How do the lines below between the ones holding "Given: Open the 发送至 所有人 recipient dropdown" and "Click the product", inclusive, read? Give them again exactly, with no other lines.
============
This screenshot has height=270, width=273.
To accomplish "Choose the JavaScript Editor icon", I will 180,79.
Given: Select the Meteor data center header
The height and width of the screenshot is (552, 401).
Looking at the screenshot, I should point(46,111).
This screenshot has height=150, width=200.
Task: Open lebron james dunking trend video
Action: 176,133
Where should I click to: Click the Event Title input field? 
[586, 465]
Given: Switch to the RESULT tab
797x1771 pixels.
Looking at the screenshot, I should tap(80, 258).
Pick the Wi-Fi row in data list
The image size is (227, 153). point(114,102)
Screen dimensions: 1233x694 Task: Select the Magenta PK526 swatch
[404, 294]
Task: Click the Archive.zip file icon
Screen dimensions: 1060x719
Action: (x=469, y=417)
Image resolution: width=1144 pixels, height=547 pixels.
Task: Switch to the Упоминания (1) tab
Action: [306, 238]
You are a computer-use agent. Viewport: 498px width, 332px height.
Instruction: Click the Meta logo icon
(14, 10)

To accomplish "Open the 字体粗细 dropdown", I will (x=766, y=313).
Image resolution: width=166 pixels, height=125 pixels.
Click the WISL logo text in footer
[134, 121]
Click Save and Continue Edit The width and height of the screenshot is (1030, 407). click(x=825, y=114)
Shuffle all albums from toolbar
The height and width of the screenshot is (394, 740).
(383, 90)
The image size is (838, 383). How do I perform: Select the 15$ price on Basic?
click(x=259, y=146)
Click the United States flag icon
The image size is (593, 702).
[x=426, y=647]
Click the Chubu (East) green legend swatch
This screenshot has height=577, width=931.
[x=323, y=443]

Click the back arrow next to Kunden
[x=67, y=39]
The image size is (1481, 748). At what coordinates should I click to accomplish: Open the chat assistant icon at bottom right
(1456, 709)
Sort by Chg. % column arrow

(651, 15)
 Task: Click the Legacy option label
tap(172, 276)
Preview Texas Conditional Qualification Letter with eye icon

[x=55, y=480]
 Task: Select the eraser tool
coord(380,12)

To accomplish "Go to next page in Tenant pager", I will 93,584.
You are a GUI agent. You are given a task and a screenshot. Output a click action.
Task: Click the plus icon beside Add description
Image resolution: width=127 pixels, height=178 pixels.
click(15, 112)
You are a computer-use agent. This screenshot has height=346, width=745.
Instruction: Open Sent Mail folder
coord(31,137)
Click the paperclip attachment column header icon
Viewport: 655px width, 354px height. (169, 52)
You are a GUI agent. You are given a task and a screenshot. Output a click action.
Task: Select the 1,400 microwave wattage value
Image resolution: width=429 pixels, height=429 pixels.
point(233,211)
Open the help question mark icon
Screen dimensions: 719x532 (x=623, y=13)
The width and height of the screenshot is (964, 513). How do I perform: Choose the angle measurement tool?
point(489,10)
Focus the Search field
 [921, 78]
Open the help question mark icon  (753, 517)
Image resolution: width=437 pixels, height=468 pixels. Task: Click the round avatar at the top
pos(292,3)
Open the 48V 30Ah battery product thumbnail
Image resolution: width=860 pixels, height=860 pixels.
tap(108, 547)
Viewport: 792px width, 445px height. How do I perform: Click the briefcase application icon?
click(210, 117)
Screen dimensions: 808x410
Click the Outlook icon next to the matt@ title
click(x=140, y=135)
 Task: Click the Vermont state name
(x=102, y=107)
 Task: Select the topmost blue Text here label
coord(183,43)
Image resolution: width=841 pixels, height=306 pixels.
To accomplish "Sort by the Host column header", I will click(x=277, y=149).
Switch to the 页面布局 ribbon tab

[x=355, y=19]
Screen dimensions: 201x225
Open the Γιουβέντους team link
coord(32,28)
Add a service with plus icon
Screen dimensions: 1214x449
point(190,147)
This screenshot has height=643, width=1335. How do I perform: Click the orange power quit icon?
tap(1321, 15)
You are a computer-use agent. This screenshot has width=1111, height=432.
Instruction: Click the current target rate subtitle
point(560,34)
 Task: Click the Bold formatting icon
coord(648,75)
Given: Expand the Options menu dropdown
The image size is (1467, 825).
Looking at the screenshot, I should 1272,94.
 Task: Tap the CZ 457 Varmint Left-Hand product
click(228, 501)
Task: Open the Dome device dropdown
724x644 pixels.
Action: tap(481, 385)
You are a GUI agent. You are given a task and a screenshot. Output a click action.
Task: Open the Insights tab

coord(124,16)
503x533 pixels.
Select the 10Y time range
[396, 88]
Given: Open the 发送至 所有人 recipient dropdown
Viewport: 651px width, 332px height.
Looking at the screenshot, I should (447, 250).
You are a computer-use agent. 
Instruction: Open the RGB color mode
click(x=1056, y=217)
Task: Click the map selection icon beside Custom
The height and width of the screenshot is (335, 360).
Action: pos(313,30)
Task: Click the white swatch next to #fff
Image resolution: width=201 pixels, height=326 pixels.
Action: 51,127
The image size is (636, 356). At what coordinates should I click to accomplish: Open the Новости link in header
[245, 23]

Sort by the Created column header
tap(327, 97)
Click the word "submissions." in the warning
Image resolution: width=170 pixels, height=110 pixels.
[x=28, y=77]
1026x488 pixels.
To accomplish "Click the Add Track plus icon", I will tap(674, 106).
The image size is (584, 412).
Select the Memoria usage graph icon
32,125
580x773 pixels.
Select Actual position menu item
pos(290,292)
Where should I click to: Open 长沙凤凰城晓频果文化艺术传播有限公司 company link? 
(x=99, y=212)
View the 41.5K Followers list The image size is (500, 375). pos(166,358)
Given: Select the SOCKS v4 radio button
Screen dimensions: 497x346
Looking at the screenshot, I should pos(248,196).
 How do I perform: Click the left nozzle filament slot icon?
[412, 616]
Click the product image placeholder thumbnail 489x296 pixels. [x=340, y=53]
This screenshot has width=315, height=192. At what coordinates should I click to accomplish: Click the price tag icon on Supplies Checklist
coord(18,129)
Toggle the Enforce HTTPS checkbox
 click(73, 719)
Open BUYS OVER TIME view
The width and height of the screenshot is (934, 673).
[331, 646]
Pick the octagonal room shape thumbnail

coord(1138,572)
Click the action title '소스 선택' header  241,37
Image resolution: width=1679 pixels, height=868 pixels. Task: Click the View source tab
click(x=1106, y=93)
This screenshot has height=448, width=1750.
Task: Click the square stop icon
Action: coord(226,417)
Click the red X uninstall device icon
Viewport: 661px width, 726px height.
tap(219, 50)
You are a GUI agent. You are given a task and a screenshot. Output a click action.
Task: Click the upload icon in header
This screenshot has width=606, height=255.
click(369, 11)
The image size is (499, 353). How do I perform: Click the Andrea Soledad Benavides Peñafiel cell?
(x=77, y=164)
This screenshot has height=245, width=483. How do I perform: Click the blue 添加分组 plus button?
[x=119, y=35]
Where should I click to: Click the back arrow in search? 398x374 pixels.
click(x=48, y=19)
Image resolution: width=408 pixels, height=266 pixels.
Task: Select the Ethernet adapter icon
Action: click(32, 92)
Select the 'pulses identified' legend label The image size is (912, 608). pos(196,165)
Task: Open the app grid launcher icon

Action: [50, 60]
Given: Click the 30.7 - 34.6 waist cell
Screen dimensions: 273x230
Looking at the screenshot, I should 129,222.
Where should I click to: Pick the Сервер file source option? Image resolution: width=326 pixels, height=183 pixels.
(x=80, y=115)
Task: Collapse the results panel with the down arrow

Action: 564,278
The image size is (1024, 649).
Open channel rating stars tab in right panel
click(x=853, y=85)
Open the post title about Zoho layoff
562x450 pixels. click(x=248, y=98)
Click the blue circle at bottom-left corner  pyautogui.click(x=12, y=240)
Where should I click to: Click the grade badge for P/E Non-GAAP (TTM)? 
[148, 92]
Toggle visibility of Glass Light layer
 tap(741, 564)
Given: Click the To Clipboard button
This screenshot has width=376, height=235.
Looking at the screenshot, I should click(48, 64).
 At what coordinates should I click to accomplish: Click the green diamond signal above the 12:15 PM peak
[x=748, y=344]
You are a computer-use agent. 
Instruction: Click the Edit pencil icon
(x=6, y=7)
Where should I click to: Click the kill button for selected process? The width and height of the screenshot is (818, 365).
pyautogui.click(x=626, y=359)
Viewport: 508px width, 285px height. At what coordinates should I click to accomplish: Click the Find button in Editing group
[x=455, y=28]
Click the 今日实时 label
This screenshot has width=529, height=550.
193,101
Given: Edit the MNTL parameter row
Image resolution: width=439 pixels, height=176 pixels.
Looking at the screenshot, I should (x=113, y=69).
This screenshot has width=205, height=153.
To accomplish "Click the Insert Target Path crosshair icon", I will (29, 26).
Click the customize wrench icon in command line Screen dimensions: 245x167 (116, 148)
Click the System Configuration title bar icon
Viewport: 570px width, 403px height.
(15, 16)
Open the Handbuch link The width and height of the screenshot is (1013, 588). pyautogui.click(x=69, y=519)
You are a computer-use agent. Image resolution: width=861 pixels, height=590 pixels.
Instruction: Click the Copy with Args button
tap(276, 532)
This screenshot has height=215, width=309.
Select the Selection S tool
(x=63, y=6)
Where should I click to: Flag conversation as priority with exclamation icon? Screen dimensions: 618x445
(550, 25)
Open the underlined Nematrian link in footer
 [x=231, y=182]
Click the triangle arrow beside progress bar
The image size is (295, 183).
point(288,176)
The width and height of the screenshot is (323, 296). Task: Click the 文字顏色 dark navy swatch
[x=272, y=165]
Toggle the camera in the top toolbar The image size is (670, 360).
============
### WRITTEN RESPONSE
Given: Open the 发送至 所有人 recipient dropdown
Viewport: 651px width, 332px height.
Looking at the screenshot, I should (447, 250).
You are a computer-use agent. 
Instruction: Open the RGB color mode
click(x=1056, y=217)
Task: Click the map selection icon beside Custom
The height and width of the screenshot is (335, 360).
Action: pos(313,30)
Task: Click the white swatch next to #fff
Image resolution: width=201 pixels, height=326 pixels.
Action: 51,127
The image size is (636, 356). At what coordinates should I click to accomplish: Open the Новости link in header
[245, 23]

Sort by the Created column header
tap(327, 97)
Click the word "submissions." in the warning
Image resolution: width=170 pixels, height=110 pixels.
[x=28, y=77]
1026x488 pixels.
To accomplish "Click the Add Track plus icon", I will tap(674, 106).
The image size is (584, 412).
Select the Memoria usage graph icon
32,125
580x773 pixels.
Select Actual position menu item
pos(290,292)
Where should I click to: Open 长沙凤凰城晓频果文化艺术传播有限公司 company link? 
(x=99, y=212)
View the 41.5K Followers list The image size is (500, 375). pos(166,358)
Given: Select the SOCKS v4 radio button
Screen dimensions: 497x346
Looking at the screenshot, I should pos(248,196).
 How do I perform: Click the left nozzle filament slot icon?
[412, 616]
Click the product image placeholder thumbnail 489x296 pixels. [x=340, y=53]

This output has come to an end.